Only the lines from the one containing "You are a computer-use" to the end of the records belong in the copy. Reproduce them word for word and drop the pictures.

··· Dataset content ···

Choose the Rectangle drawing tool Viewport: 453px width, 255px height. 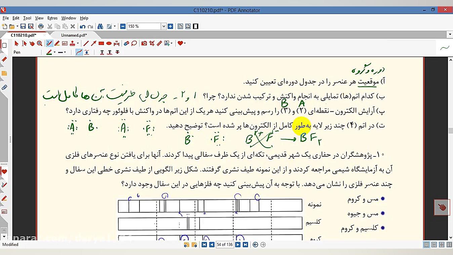[101, 43]
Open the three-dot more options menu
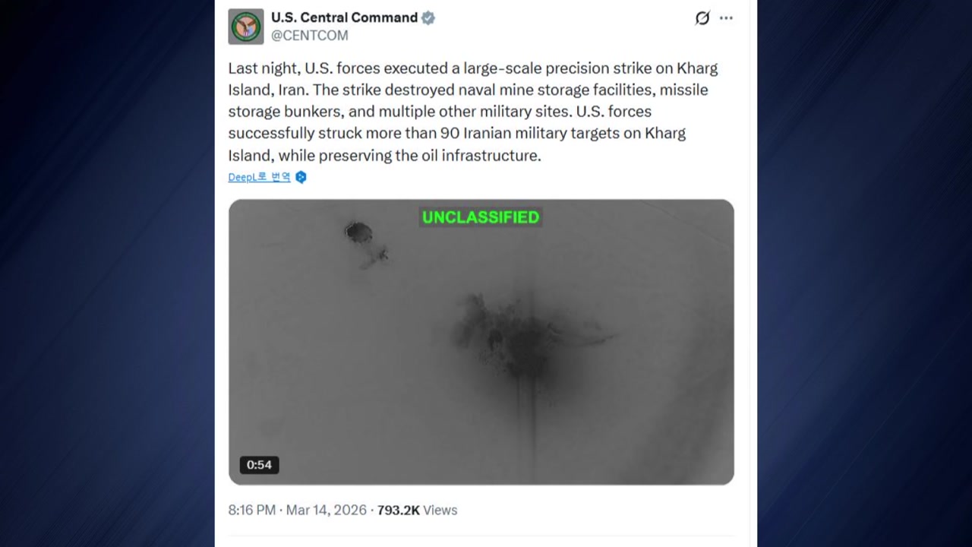972x547 pixels. 727,18
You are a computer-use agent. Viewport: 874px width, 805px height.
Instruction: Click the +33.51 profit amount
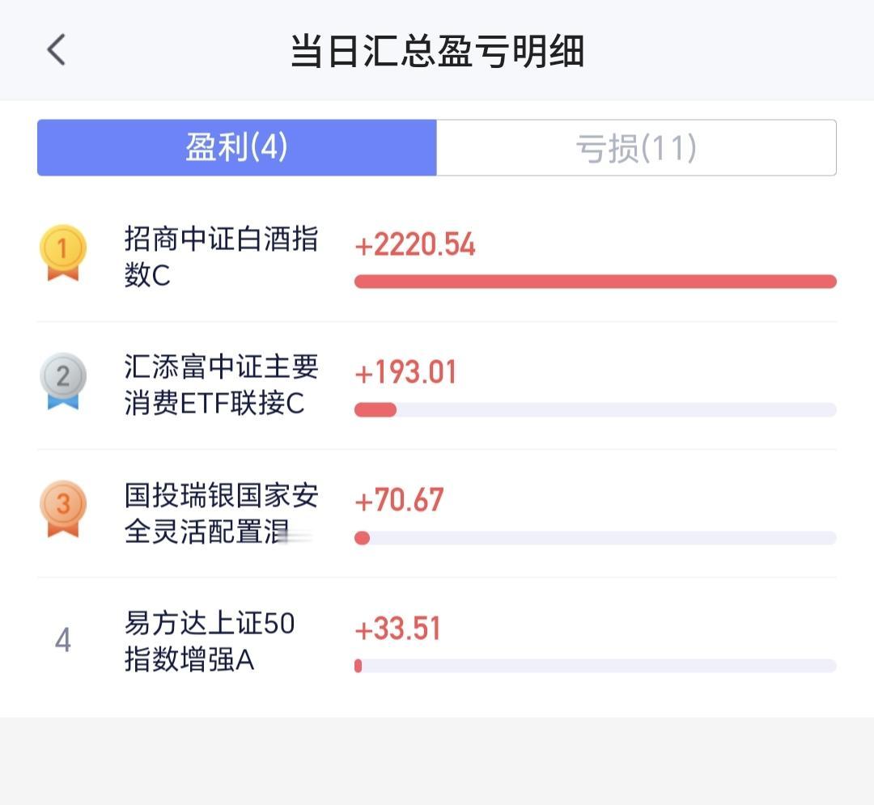click(397, 629)
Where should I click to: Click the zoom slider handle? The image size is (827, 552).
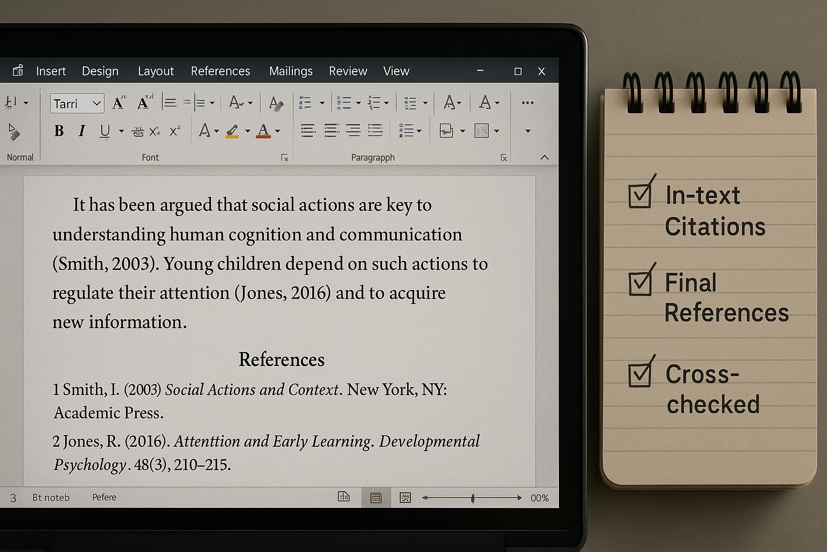(x=473, y=498)
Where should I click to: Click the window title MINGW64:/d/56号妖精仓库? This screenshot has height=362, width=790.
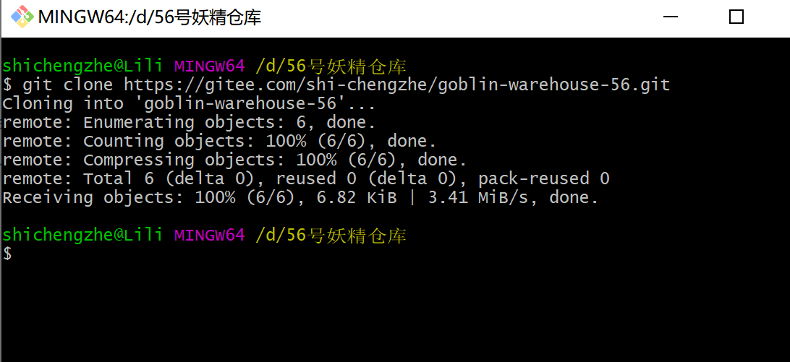click(150, 17)
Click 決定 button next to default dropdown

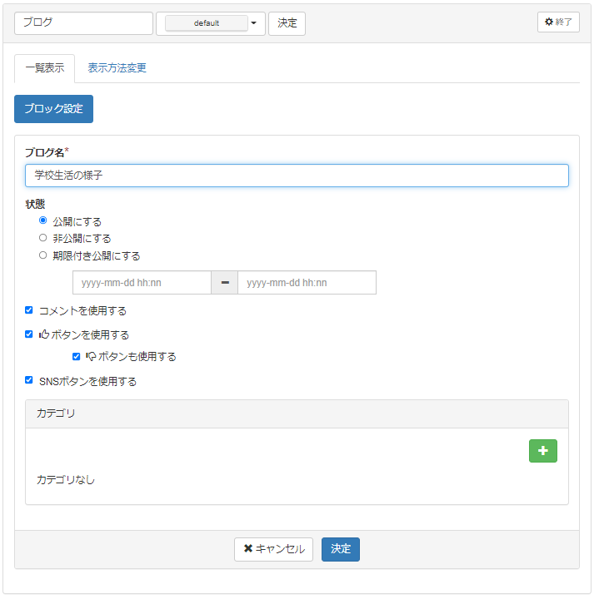click(x=287, y=23)
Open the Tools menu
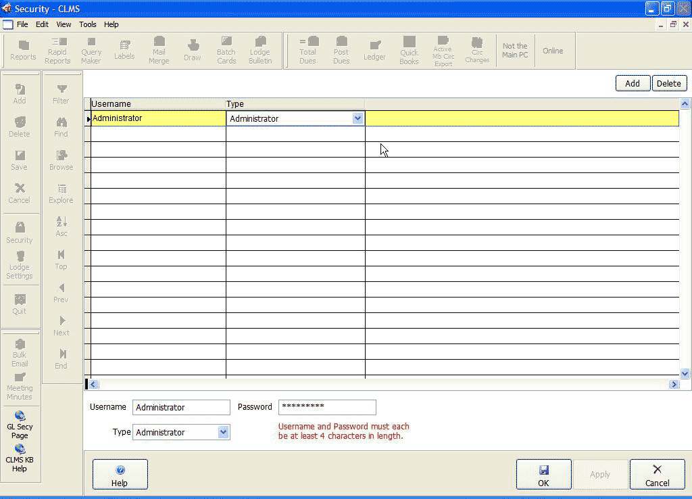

···

Response to the task:
You are a computer-use agent. Viewport: 874px width, 805px height.
Instruction: Click the +33.51 profit amount
click(397, 629)
Where should I click to: Click the zoom slider handle? The image size is (827, 552).
(x=473, y=498)
Where should I click to: Click the window title MINGW64:/d/56号妖精仓库? This screenshot has height=362, width=790.
click(150, 17)
Click 決定 button next to default dropdown

click(x=287, y=23)
Open the Tools menu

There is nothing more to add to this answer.